[Saved data entries]
┌──

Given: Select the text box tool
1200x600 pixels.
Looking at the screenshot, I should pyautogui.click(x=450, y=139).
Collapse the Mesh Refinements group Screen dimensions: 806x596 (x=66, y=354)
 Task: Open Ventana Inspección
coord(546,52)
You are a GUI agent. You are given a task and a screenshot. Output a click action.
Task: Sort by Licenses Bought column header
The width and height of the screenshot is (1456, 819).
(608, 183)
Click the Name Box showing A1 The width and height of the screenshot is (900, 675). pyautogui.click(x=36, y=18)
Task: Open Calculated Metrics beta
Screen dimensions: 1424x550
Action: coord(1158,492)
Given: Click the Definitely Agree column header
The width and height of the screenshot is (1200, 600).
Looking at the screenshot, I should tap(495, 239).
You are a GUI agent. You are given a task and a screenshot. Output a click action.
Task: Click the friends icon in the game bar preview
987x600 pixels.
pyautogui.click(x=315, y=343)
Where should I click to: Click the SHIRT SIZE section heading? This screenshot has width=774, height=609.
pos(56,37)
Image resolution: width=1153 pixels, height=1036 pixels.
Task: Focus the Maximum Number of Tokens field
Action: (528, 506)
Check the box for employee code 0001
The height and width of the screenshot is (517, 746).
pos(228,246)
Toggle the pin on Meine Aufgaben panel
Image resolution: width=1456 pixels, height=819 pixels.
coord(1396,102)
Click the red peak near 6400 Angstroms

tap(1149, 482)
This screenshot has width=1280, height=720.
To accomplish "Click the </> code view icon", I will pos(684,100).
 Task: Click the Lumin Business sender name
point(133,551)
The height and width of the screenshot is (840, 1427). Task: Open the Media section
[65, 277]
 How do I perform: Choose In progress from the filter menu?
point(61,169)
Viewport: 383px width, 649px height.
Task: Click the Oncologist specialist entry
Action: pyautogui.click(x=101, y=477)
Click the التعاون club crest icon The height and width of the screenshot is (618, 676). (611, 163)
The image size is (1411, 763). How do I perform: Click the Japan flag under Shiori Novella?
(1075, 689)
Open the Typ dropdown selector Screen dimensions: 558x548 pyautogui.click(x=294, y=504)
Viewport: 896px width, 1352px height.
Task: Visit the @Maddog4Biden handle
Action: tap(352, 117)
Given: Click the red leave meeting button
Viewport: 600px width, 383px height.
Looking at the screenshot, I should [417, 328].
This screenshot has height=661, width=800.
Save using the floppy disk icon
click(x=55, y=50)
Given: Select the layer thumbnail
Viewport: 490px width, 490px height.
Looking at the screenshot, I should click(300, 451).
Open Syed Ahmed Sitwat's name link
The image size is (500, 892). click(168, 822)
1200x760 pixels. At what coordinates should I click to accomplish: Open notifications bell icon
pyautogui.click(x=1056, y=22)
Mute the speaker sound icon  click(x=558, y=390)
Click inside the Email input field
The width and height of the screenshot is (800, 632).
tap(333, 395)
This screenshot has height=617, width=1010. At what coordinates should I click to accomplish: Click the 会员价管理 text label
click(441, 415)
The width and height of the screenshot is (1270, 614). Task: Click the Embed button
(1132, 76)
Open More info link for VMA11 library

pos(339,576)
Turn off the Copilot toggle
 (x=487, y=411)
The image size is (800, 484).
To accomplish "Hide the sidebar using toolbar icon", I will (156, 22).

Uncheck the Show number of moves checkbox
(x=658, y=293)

└──

- WHAT YOU HAVE TO DO -
All lines from the top of the data through the line containing "Check the box for employee code 0001" need to be retyped exactly, and nothing more.

- EXPECTED OUTPUT -
Given: Select the text box tool
1200x600 pixels.
Looking at the screenshot, I should pyautogui.click(x=450, y=139).
Collapse the Mesh Refinements group Screen dimensions: 806x596 (x=66, y=354)
 Task: Open Ventana Inspección
coord(546,52)
You are a GUI agent. You are given a task and a screenshot. Output a click action.
Task: Sort by Licenses Bought column header
The width and height of the screenshot is (1456, 819).
(608, 183)
Click the Name Box showing A1 The width and height of the screenshot is (900, 675). pyautogui.click(x=36, y=18)
Task: Open Calculated Metrics beta
Screen dimensions: 1424x550
Action: coord(1158,492)
Given: Click the Definitely Agree column header
The width and height of the screenshot is (1200, 600).
Looking at the screenshot, I should tap(495, 239).
You are a GUI agent. You are given a task and a screenshot. Output a click action.
Task: Click the friends icon in the game bar preview
987x600 pixels.
pyautogui.click(x=315, y=343)
Where should I click to: Click the SHIRT SIZE section heading? This screenshot has width=774, height=609.
pos(56,37)
Image resolution: width=1153 pixels, height=1036 pixels.
Task: Focus the Maximum Number of Tokens field
Action: (528, 506)
Check the box for employee code 0001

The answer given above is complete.